This is good work, and the LoCoMo audit is genuinely useful. The 6.4% error rate, the 63% judge acceptance of wrong answers, and the statistical noise in small categories are real problems that make current benchmark results unreliable. The Mem0 prompt finding ("make sure you don't say no information is found") is particularly damning. Glad someone documented it systematically.
I agree with every one of the ten design principles. Standardized answer generation, balanced categories, human-verified ground truth, adversarially validated judges, and explicit abstention scoring are all necessary. The two-track approach (standard + open) sounds like a promising compromise between comparability and architectural freedom.
I want to raise an axis the proposal doesn't cover: write integrity.
All six proposed categories test whether a system can retrieve the correct answer from a static corpus. The corpus is ingested once. Questions are asked against it. The system never writes to its own memory in a way that could corrupt what was previously stored. This matches how every existing benchmark works, including the ones the proposal correctly criticizes.

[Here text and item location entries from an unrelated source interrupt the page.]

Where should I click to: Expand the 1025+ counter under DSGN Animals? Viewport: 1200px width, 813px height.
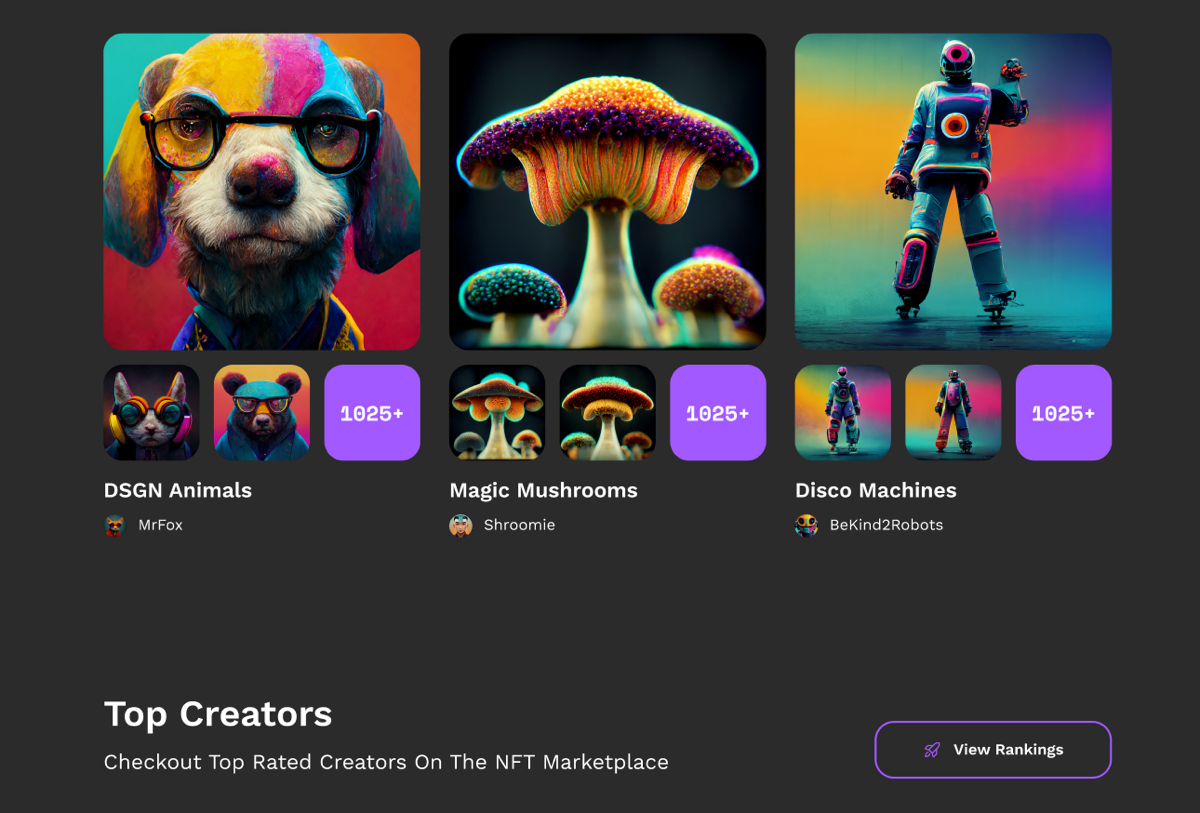372,413
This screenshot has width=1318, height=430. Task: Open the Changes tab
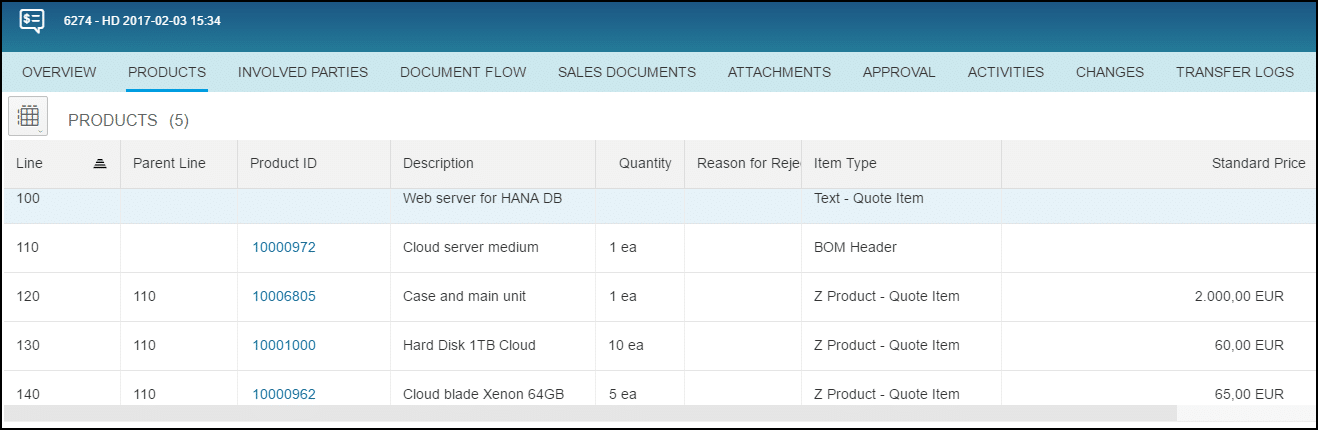1109,72
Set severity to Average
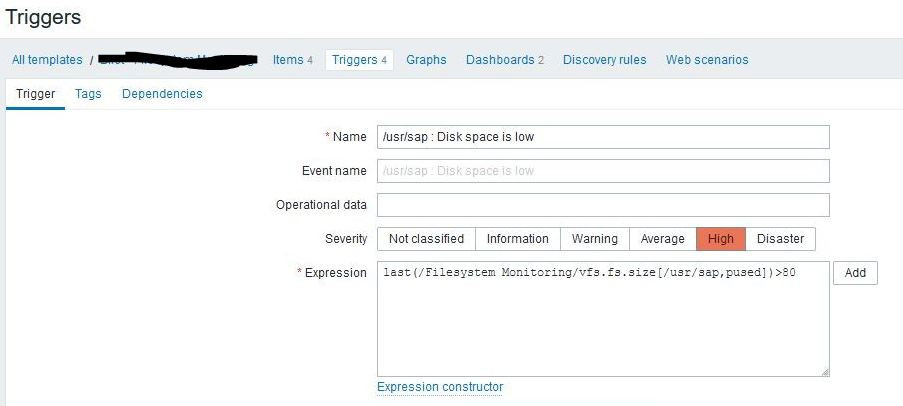The width and height of the screenshot is (903, 406). tap(662, 239)
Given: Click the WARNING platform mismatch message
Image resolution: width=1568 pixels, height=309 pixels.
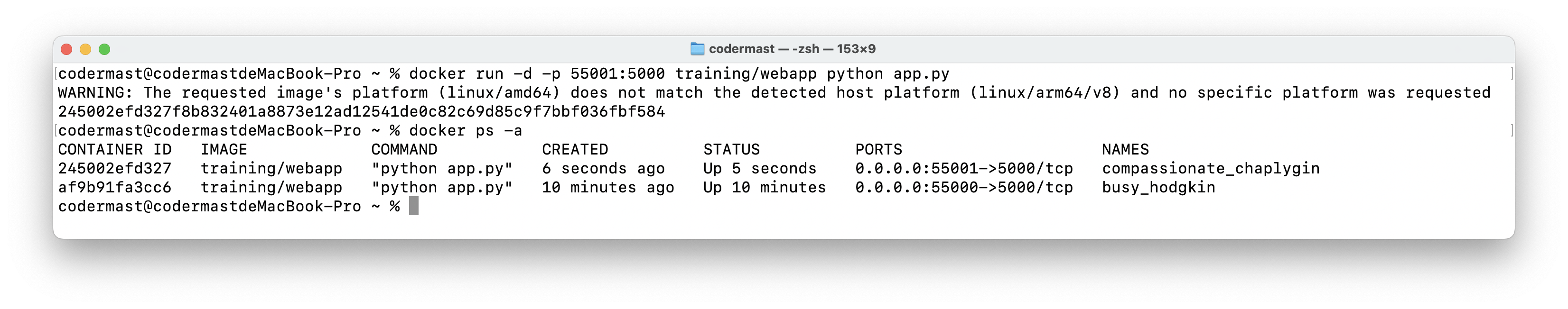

In production, agents write state across sessions. Facts change. Corrections overwrite previous values. Summarization merges records. Two sessions write different values for the same field, and last write wins with no record the earlier value existed. The failure mode this creates (memory corruption) passes every retrieval guardrail. The retrieval is correct and the citation is grounded, but he stored data is wrong.
I wrote about this yesterday here: markmhendrickson.substa…. Hallucination and memory corruption are two distinct failure modes. Hallucination is model-level (the LLM generates content with no basis in its input) whereas corruption is infrastructure-level (the stored data changed). Most systems cannot distinguish between them because the diagnostic tooling doesn't exist. No widely used benchmark tests whether stored facts survive a week of agent writes unchanged.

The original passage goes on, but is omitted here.